- Supplied material:
━━━━

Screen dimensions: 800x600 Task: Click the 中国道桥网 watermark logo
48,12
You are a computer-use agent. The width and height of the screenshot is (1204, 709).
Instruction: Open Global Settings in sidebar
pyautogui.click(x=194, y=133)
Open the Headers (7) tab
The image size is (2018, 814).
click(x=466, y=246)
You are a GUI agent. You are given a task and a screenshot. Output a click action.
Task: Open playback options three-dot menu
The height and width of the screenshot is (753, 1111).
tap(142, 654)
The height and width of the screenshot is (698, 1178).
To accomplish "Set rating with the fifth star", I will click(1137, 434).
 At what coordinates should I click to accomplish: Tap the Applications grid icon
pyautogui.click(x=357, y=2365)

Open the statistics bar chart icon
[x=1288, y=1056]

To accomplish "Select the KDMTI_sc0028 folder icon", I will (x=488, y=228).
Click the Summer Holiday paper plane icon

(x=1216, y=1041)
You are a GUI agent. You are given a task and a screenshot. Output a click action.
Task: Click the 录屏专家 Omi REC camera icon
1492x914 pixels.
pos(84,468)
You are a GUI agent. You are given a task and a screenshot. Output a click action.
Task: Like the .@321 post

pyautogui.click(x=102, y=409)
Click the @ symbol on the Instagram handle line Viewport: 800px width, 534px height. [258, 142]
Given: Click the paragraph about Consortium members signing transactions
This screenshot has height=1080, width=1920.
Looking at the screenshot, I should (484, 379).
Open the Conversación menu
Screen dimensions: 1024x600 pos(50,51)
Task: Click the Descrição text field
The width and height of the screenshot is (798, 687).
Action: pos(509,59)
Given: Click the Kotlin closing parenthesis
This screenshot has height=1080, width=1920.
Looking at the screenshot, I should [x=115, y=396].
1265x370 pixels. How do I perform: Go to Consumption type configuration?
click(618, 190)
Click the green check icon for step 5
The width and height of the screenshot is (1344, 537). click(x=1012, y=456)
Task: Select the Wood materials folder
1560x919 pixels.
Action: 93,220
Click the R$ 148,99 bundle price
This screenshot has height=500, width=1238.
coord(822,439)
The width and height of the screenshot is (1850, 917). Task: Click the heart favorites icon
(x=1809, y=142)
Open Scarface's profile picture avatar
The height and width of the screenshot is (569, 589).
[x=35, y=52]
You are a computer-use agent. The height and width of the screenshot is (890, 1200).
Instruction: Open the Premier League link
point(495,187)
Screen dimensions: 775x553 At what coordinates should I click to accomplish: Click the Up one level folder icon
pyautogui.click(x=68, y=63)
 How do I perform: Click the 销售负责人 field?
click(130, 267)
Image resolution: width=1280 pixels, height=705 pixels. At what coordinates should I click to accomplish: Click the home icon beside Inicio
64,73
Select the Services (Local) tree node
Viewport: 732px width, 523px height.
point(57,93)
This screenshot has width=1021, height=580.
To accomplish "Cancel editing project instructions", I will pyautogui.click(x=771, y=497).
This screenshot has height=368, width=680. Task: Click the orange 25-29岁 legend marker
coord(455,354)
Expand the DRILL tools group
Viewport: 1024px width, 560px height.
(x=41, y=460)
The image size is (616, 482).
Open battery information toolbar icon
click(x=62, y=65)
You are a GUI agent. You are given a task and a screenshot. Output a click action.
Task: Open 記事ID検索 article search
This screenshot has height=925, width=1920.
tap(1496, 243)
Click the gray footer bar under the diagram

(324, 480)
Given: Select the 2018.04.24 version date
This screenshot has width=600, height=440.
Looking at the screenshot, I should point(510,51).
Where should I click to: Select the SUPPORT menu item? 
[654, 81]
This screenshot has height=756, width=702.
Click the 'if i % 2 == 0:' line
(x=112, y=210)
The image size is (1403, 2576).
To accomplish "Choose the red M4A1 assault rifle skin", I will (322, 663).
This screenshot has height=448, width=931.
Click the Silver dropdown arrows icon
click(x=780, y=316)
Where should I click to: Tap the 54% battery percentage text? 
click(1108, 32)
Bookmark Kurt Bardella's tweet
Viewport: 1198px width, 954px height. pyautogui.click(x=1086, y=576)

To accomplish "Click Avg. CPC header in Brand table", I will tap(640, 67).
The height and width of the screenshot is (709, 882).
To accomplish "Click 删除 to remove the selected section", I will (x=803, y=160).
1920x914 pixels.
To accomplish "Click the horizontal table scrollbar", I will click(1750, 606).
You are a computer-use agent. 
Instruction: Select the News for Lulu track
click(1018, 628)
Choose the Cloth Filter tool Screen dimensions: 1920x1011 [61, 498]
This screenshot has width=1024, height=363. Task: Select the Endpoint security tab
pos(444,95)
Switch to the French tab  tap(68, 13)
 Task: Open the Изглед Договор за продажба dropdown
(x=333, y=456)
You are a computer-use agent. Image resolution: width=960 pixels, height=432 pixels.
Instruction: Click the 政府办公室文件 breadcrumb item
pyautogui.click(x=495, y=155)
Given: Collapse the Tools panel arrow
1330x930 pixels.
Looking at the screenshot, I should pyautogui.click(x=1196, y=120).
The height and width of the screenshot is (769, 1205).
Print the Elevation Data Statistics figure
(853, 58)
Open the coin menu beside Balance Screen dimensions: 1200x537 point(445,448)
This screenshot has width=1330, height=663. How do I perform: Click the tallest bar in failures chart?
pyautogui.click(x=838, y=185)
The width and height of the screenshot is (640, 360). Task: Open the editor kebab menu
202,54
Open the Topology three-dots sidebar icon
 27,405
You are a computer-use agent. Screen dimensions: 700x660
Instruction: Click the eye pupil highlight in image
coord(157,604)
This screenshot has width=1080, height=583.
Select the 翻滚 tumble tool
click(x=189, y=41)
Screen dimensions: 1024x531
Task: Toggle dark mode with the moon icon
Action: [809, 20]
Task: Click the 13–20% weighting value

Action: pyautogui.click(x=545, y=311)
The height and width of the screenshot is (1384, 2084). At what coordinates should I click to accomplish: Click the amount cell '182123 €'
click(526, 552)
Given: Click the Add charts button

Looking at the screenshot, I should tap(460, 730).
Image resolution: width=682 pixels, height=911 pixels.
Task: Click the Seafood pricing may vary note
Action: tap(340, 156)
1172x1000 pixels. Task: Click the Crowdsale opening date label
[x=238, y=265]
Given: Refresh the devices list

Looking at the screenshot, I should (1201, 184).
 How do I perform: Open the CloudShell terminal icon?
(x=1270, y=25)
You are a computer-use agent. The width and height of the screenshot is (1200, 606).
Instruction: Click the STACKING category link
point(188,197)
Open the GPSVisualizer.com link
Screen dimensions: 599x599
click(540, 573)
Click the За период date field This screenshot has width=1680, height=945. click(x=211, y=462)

━━━━

- What you will do:
Every line of the listing that holds "table" should be found and copied.

- Solution to this exercise:
To accomplish "Click Avg. CPC header in Brand table", I will tap(640, 67).
To accomplish "Click the horizontal table scrollbar", I will click(1750, 606).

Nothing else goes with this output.